DOCUMENT PASSAGE:

It seems as though a million things have happened since I last blogged. ( I will confess, I go into fits where I despise technology, and feel over-connected.)
My life has taken some mighty leaps towards future goals this summer...I have been participating in a book study with some friends and it has been really great to reconnect!
I have found a friend that I can have movie/lunch/fun dates with. :)
I got an actual job outside of the food industry: I worked as an administrative assistant for Compassion Pregnancy Center one day per week.
The puppies continue to grow, and develop stranger and stranger personality traits!
Despite these Developments...
Life is still changing!
In less than two weeks I will waist deep in textbooks once more, as I pursue a Masters Degree in Marriage and Family Therapy. I am very, very excited about this...but also nervous. A friend of mine who is also going to Grad School and I discussed whether it will be much harder than Undergrad.... and how it will really test us...
Next Monday, I have orientation for my NEW JOB!! I will be working in a social services atmosphere, counseling folks and building relationships!! (Well, actually I will be training for a bit first! ;)) I am really, really excited... but also very nervous about this as well. I am nervous mainly because it is new and unknown.

RAW DATA:
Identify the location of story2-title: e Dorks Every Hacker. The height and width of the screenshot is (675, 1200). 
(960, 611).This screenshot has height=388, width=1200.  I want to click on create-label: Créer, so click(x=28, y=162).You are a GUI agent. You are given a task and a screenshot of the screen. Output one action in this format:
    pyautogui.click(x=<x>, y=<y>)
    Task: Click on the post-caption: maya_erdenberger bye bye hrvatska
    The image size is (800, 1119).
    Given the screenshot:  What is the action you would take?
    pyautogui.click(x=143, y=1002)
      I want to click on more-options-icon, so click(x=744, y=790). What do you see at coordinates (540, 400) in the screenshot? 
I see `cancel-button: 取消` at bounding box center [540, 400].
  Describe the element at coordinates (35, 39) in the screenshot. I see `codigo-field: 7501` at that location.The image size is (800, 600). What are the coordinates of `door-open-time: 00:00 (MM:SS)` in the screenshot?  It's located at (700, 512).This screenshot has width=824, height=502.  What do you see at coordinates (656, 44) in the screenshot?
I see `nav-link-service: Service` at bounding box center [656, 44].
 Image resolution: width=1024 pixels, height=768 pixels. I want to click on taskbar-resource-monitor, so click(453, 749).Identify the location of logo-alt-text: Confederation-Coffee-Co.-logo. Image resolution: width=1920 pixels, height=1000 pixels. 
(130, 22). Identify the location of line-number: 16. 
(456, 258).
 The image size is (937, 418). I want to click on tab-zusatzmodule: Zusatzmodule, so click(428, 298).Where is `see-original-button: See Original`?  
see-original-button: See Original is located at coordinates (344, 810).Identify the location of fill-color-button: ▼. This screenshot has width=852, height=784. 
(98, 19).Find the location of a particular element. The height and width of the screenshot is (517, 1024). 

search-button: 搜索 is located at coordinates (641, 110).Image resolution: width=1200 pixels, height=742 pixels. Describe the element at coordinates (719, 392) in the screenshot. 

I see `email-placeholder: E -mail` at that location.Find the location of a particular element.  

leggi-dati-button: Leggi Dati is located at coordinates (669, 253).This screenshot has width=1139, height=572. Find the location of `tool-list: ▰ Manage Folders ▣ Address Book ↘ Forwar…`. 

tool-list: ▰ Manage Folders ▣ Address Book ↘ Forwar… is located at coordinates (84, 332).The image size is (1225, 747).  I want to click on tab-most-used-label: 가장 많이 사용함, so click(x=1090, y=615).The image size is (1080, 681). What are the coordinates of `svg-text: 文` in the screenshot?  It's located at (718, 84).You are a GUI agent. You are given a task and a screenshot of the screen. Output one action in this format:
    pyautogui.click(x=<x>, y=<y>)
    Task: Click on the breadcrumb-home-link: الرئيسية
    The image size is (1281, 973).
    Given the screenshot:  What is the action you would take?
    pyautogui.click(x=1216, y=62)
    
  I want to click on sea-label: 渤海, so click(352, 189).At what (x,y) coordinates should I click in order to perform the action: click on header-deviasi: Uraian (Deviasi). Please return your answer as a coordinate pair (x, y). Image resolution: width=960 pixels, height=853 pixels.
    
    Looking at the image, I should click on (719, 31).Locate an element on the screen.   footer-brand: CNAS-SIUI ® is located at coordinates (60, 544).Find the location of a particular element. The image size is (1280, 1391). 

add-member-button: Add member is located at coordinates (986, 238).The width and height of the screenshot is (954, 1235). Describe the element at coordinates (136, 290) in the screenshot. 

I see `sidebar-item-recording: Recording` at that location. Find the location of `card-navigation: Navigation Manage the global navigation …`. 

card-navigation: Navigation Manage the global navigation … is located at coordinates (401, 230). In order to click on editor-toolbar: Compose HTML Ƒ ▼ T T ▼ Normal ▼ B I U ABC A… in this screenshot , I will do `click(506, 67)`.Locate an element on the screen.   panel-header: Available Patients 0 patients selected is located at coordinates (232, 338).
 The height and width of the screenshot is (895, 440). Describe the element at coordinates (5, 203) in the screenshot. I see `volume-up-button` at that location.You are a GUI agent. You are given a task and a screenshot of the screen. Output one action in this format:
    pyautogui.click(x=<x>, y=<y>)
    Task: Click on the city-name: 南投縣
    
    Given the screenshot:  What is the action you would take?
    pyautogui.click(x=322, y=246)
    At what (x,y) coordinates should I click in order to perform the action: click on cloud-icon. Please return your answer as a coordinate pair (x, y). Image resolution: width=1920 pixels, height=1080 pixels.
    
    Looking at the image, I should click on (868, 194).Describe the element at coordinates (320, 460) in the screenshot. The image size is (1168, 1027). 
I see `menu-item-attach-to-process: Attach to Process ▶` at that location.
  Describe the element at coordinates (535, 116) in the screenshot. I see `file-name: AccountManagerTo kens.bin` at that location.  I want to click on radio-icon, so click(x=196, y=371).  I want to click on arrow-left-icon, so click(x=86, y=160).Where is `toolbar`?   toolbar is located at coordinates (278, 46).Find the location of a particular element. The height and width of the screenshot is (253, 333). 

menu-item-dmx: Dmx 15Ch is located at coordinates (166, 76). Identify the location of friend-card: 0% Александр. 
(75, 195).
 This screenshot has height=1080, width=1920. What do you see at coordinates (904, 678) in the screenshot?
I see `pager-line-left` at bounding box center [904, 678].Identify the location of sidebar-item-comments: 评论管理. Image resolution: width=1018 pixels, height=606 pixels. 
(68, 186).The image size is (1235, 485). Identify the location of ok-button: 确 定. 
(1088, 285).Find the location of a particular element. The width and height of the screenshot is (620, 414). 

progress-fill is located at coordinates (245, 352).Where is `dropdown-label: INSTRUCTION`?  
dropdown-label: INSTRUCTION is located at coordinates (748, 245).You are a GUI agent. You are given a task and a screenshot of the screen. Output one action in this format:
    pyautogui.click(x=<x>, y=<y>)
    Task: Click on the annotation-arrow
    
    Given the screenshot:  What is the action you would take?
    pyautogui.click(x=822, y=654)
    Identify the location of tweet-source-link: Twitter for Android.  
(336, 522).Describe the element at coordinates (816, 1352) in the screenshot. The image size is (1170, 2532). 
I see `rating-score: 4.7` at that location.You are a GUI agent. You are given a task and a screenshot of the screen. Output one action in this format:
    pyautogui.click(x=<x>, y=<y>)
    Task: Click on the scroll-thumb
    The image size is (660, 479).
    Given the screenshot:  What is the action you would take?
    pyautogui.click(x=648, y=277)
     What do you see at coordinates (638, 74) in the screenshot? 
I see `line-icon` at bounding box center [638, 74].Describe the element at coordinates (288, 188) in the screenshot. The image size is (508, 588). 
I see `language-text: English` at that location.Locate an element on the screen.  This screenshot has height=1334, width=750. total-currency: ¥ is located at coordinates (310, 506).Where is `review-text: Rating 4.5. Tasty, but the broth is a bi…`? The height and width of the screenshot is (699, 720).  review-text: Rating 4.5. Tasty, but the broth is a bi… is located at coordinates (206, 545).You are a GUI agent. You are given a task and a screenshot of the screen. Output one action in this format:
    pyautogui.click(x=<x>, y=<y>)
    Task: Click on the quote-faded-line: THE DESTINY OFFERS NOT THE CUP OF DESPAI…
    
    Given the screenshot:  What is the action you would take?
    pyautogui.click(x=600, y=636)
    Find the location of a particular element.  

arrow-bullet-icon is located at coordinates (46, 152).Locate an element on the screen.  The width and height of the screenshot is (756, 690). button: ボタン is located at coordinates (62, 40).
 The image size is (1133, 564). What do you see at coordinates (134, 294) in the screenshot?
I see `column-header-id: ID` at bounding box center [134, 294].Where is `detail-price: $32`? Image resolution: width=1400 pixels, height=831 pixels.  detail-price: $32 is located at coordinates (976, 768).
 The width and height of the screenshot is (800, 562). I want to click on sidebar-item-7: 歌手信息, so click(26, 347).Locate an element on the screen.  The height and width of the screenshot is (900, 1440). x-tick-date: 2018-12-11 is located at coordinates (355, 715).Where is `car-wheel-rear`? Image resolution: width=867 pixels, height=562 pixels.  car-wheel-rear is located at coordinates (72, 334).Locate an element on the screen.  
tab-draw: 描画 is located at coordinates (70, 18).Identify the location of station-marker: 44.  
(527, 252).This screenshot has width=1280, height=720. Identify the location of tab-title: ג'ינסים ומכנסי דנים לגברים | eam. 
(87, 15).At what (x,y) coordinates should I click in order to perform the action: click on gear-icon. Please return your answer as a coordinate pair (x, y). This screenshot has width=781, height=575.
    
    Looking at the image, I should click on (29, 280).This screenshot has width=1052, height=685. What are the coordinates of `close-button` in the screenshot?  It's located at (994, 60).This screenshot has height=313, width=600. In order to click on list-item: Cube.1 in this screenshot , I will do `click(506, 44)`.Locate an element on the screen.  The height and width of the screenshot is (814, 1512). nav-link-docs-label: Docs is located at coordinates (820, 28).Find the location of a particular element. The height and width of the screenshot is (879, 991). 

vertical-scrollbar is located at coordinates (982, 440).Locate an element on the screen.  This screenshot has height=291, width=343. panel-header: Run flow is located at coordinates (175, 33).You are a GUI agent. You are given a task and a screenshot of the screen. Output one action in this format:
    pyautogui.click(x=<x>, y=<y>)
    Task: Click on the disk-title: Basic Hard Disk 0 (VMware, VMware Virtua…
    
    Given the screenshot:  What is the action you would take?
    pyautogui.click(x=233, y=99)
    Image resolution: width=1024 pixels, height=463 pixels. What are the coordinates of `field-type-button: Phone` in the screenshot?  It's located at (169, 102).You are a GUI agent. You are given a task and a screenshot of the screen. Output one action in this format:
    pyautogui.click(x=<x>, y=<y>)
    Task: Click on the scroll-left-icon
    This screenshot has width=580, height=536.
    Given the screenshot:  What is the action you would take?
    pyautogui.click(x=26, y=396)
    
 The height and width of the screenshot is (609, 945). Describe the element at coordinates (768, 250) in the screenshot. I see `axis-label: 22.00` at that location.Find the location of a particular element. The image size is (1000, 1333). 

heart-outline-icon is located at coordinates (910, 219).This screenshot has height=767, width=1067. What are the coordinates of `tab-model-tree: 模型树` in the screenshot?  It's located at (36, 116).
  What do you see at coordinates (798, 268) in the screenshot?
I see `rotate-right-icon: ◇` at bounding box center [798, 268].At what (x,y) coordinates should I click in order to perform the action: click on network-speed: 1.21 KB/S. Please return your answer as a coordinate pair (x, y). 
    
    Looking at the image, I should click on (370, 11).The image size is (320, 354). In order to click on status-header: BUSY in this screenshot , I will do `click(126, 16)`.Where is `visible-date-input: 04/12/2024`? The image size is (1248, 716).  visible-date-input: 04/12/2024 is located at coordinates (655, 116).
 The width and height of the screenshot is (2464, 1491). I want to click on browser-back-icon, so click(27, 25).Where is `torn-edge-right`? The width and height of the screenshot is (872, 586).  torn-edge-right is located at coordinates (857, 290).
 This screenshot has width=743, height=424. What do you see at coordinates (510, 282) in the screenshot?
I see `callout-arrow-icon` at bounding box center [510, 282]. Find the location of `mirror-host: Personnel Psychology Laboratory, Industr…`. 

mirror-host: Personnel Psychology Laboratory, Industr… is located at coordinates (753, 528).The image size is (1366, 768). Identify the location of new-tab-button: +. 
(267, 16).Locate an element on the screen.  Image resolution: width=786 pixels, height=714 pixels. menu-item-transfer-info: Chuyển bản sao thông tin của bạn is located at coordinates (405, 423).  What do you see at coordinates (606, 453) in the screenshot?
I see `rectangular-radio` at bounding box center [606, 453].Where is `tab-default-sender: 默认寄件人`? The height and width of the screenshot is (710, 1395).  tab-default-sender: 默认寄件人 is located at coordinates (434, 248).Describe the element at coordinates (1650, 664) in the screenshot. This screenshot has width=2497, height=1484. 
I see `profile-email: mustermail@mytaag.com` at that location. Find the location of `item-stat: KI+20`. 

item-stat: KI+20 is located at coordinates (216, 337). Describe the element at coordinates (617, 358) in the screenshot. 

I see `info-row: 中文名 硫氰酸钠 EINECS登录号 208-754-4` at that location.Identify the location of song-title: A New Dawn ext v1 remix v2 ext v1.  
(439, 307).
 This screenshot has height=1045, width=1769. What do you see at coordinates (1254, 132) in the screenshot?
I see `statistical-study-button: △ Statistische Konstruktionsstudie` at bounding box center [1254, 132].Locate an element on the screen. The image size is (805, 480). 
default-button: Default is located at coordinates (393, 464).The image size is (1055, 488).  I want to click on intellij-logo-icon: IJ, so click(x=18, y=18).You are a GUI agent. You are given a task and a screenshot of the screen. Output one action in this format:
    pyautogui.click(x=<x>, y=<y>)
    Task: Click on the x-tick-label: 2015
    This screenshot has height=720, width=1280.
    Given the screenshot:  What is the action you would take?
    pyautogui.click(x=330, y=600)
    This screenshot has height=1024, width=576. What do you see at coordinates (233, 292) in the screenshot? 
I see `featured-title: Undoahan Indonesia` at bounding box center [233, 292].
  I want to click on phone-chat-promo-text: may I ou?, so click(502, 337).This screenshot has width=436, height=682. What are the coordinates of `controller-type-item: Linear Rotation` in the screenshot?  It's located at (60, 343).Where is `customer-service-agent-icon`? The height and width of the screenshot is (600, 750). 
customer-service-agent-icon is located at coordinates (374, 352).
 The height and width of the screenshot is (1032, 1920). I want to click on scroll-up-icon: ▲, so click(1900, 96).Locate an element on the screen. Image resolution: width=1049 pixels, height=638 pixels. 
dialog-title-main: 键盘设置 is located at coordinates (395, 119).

BRIEF 1:
Check each statement against the blog post about the writer's summer and answer yes or no, quoting the deciding words of the post: (a) The writer worked as an administrative assistant for Compassion Pregnancy Center one day per week. (b) The writer will pursue a Masters Degree in Social Work. (c) The writer is nervous about the new job mainly because of the pay.
BRIEF 2:
Pick up the blog post about the writer's summer after its last sentence and keep writing it.

ANSWER AREA 1:
(a) Yes: "I worked as an administrative assistant for Compassion Pregnancy Center one day per week."
(b) No: "as I pursue a Masters Degree in Marriage and Family Therapy."
(c) No: "I am nervous mainly because it is new and unknown."

ANSWER AREA 2:
It has been heart-wrenching to say goodbye to the clients I worked with at Compassion Pregnancy Center. I had to overcome the feelings that I had, because deep down, I know that I am not abandoning them.
I thank the Lord that the past year has held the experiences that it has. Living back in Northeast Indiana was not what I planned...but I am very thankful for all that I have!
In the past year, I have grown spiritually, and have realized that spiritual growth does not always look the same.
The past year has seemed to drag on and on. And at some points, there did not seem to be much ahead. But there has been a verse that helped me know that the Sun was going to Shine Again:
"For I know the plans I have for you." Declares the Lord, "Plans to prosper you, and not to harm you; plans to give you HOPE and a FUTURE.' - Jeremiah 29:11
I found myself encouraged knowing that God had a plan of my future. Even though certain points were a little shaded and strained...a bright future was not far off!